-- EXERCISE --
Whenever a line carries the word "agent", pull it out of the entries.

-- DATA EXTRACT --
****************

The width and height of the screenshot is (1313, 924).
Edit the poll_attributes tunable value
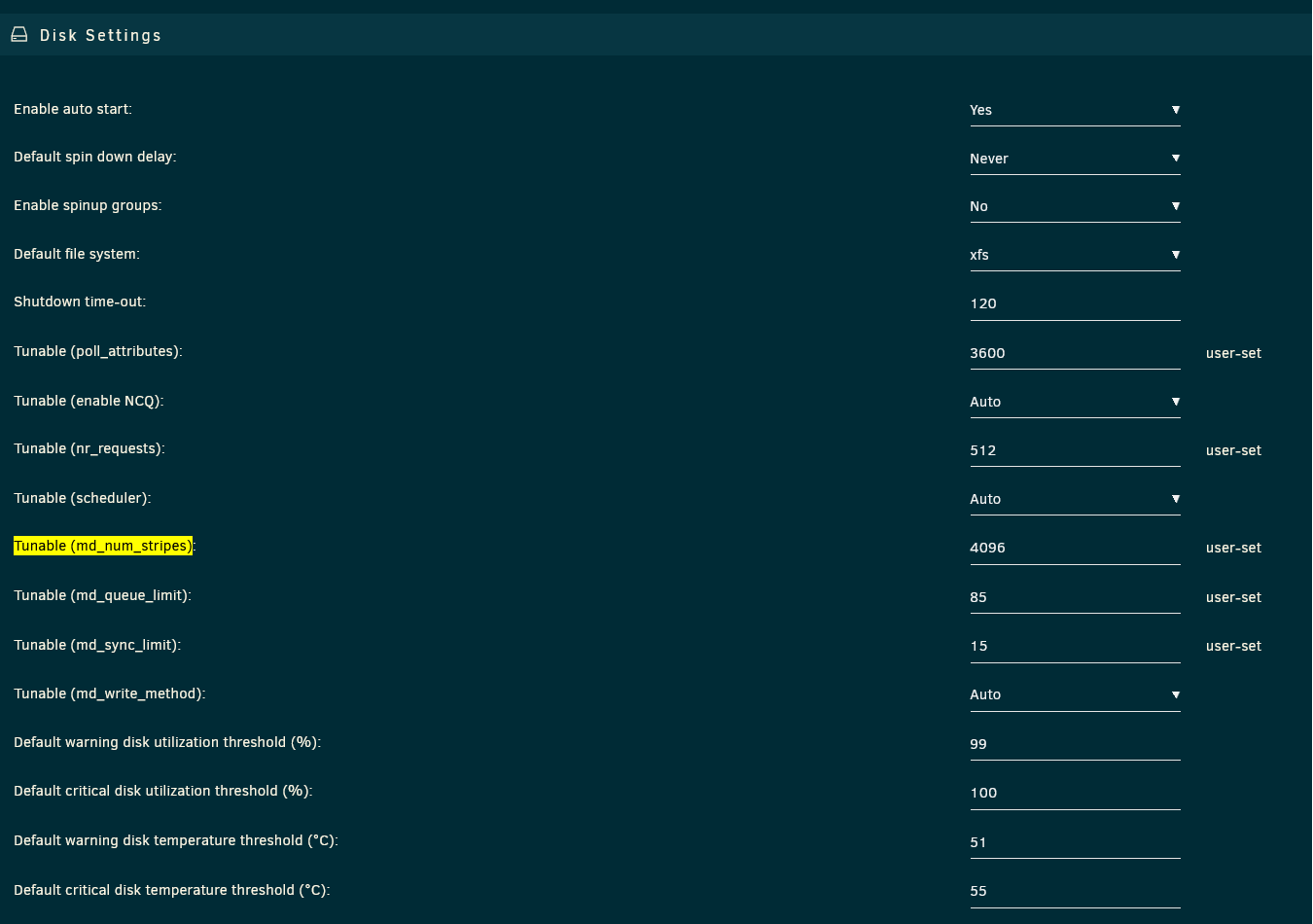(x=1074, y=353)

****************

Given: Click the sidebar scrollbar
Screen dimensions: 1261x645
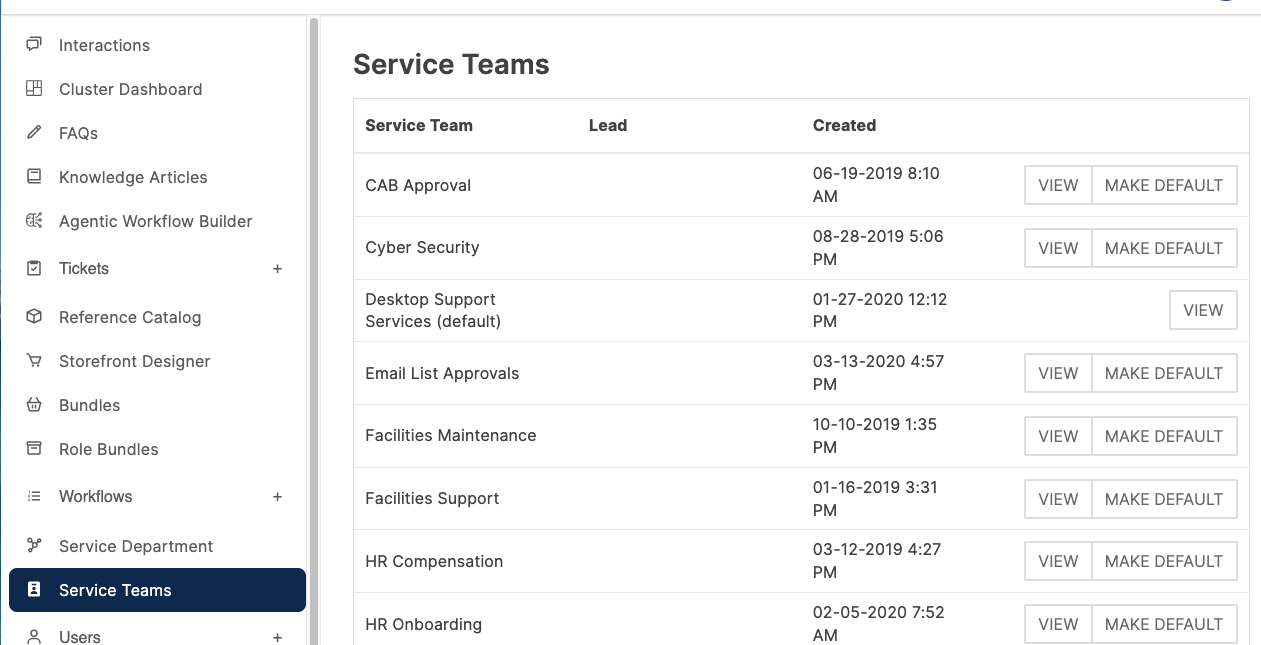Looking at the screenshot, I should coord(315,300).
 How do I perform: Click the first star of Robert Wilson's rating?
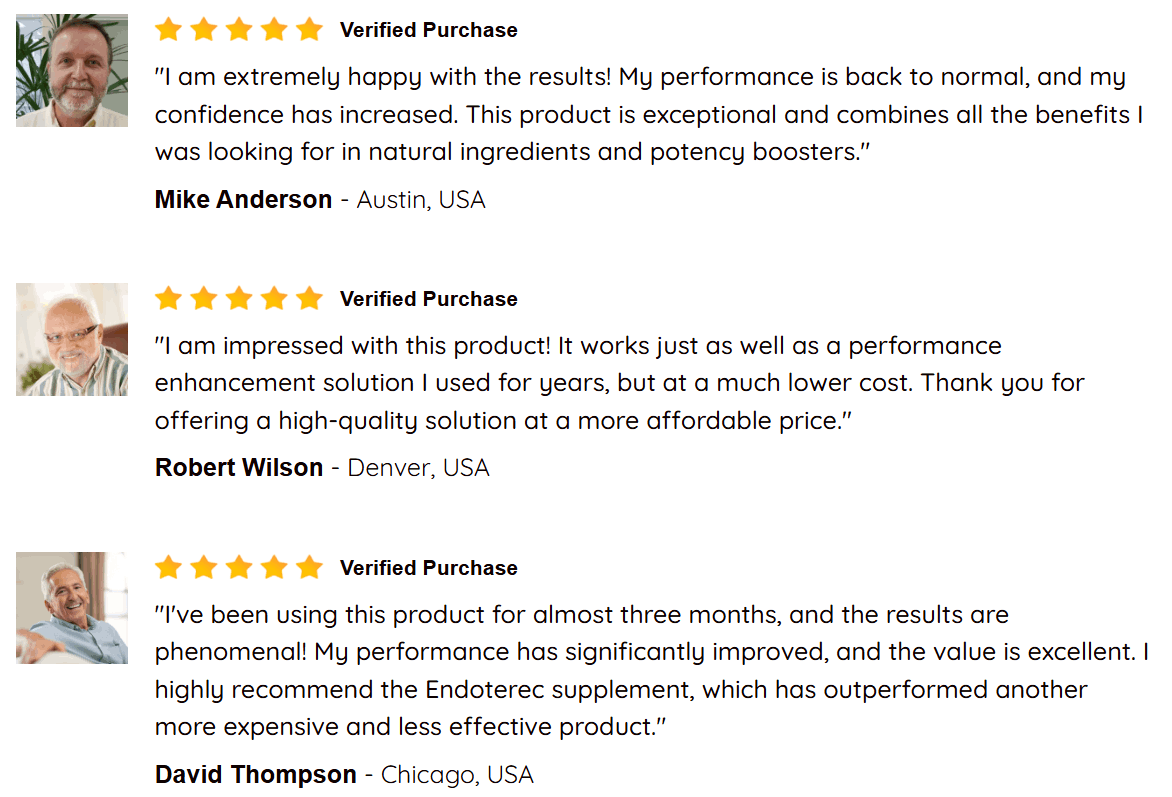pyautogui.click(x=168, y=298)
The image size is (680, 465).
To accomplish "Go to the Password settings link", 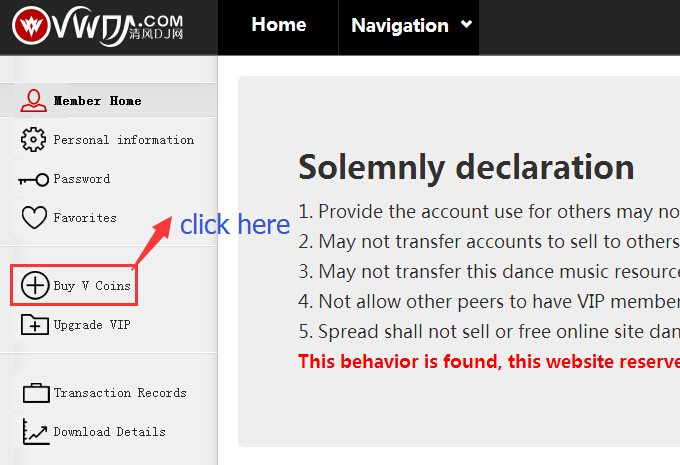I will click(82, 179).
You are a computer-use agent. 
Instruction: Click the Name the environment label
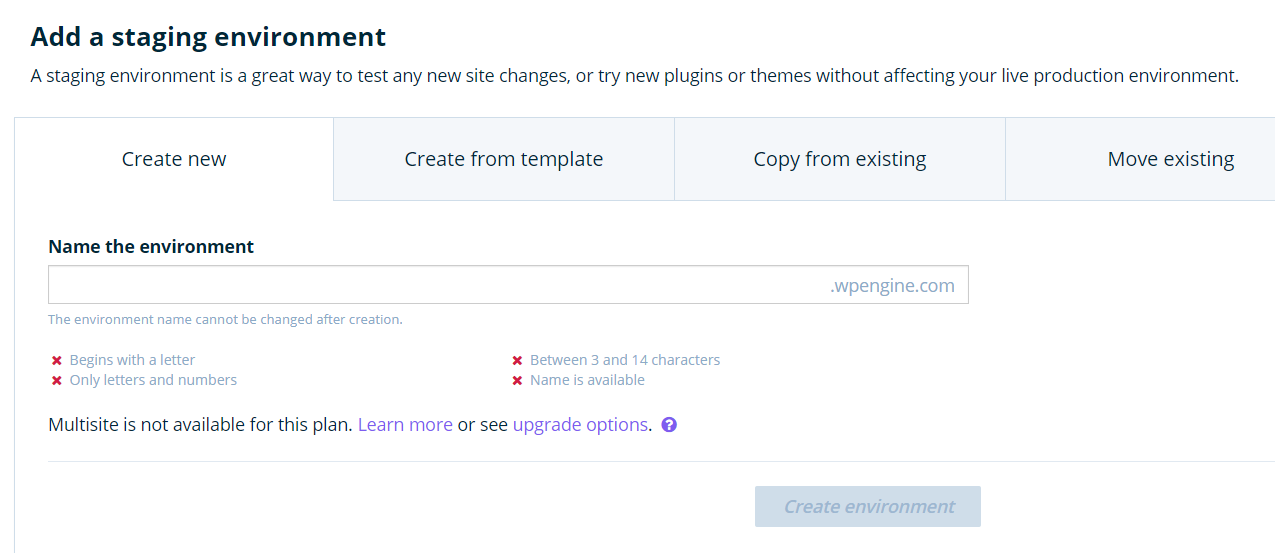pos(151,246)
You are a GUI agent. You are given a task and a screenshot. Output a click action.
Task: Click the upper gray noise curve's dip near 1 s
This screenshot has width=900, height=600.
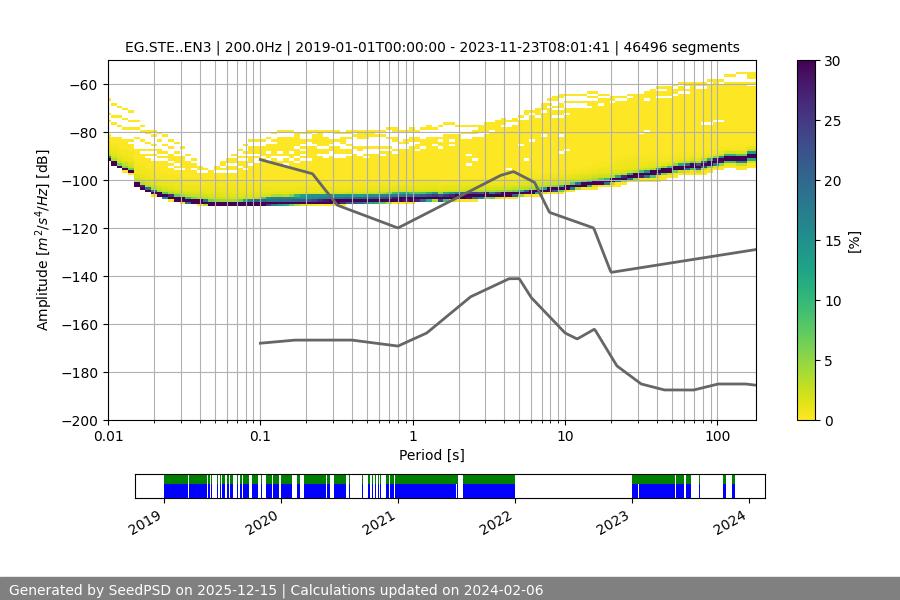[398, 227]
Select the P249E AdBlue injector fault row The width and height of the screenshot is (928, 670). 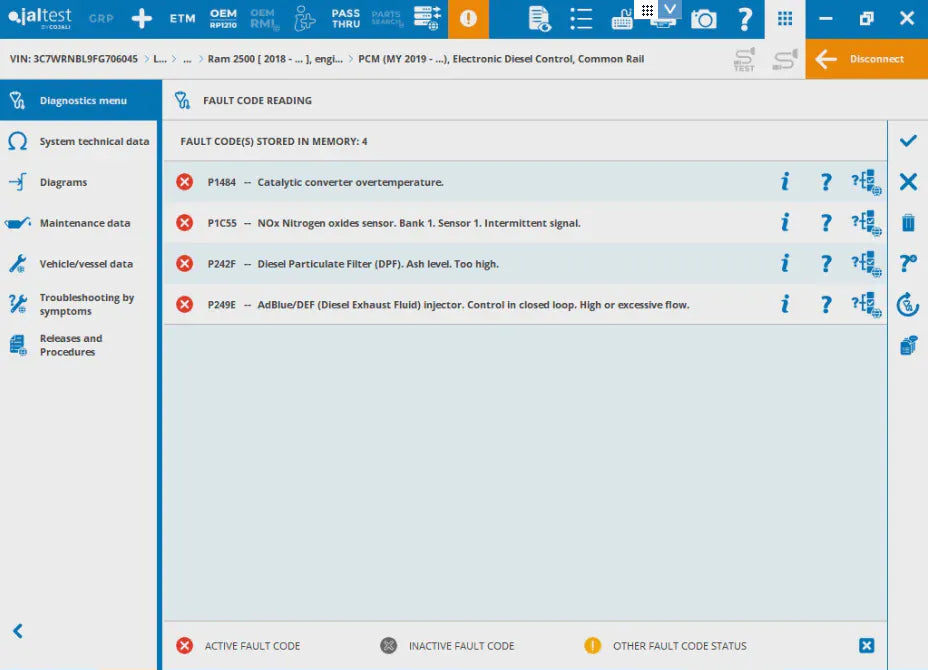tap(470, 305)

****************

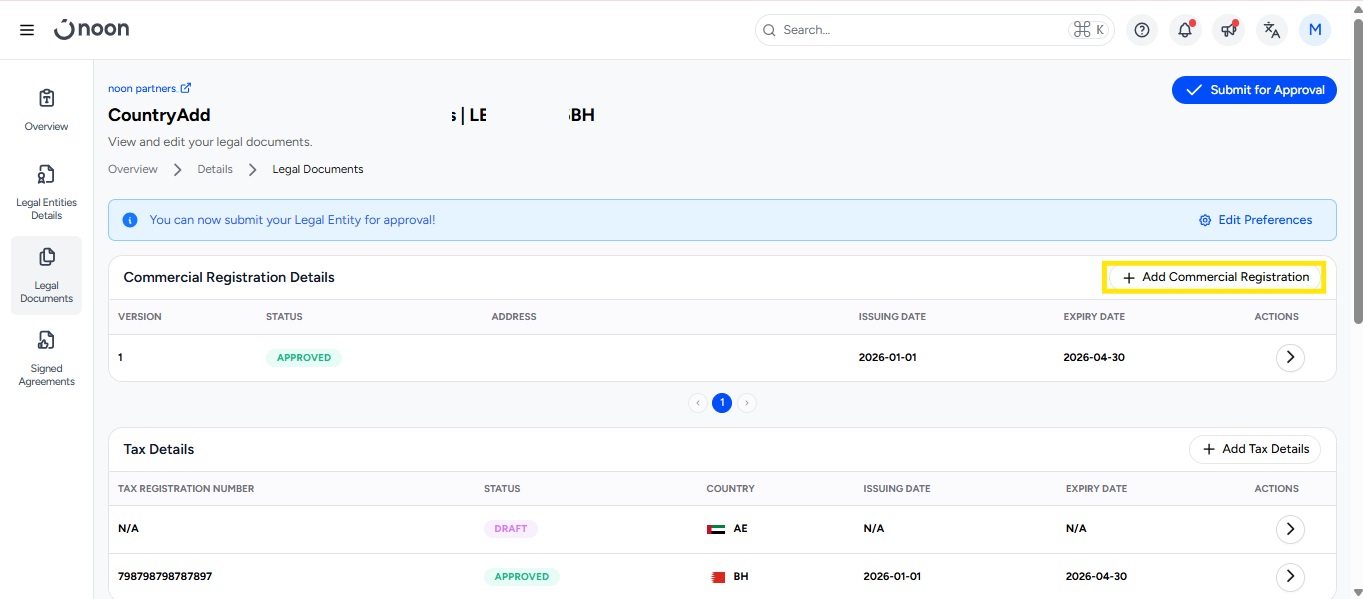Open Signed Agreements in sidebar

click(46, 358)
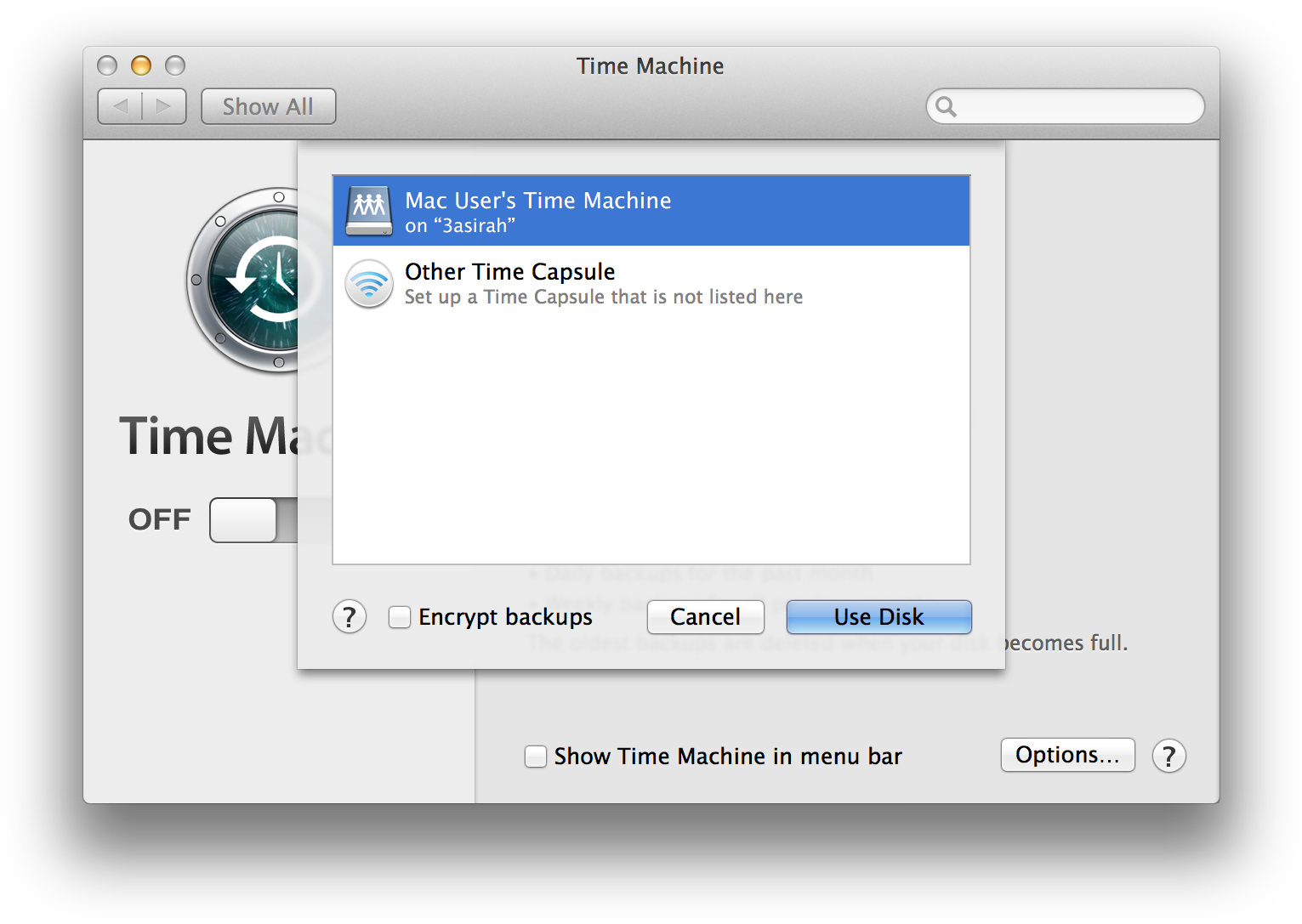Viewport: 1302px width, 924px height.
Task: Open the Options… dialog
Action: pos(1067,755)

****************

-- RESPONSE BOX --
You are a computer-use agent. 
You are a GUI agent. You are given a task and a screenshot. Output a click action.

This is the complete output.